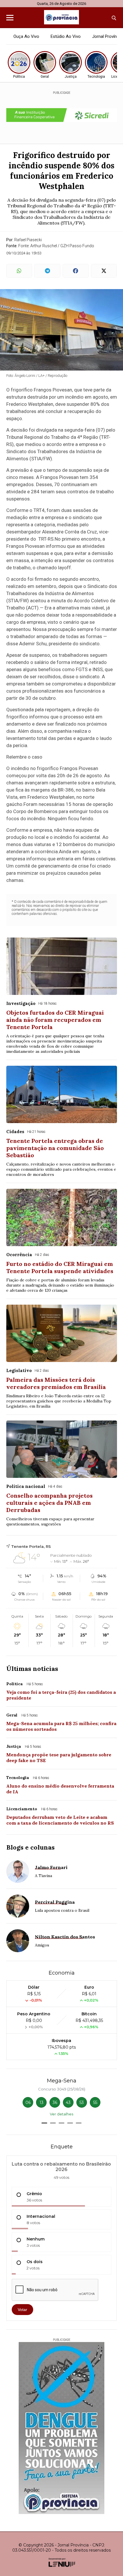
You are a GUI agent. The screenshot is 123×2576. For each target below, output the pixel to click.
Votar (22, 2309)
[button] (44, 2123)
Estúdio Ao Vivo (66, 36)
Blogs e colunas (30, 1847)
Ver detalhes (61, 2114)
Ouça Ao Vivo (26, 36)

--- Task directions ---
What is needed is an exact copy of the lines from the one holding "[button] (44, 2123)" through the final line of the material.

--- Response ---
[button] (44, 2123)
Estúdio Ao Vivo (66, 36)
Blogs e colunas (30, 1847)
Ver detalhes (61, 2114)
Ouça Ao Vivo (26, 36)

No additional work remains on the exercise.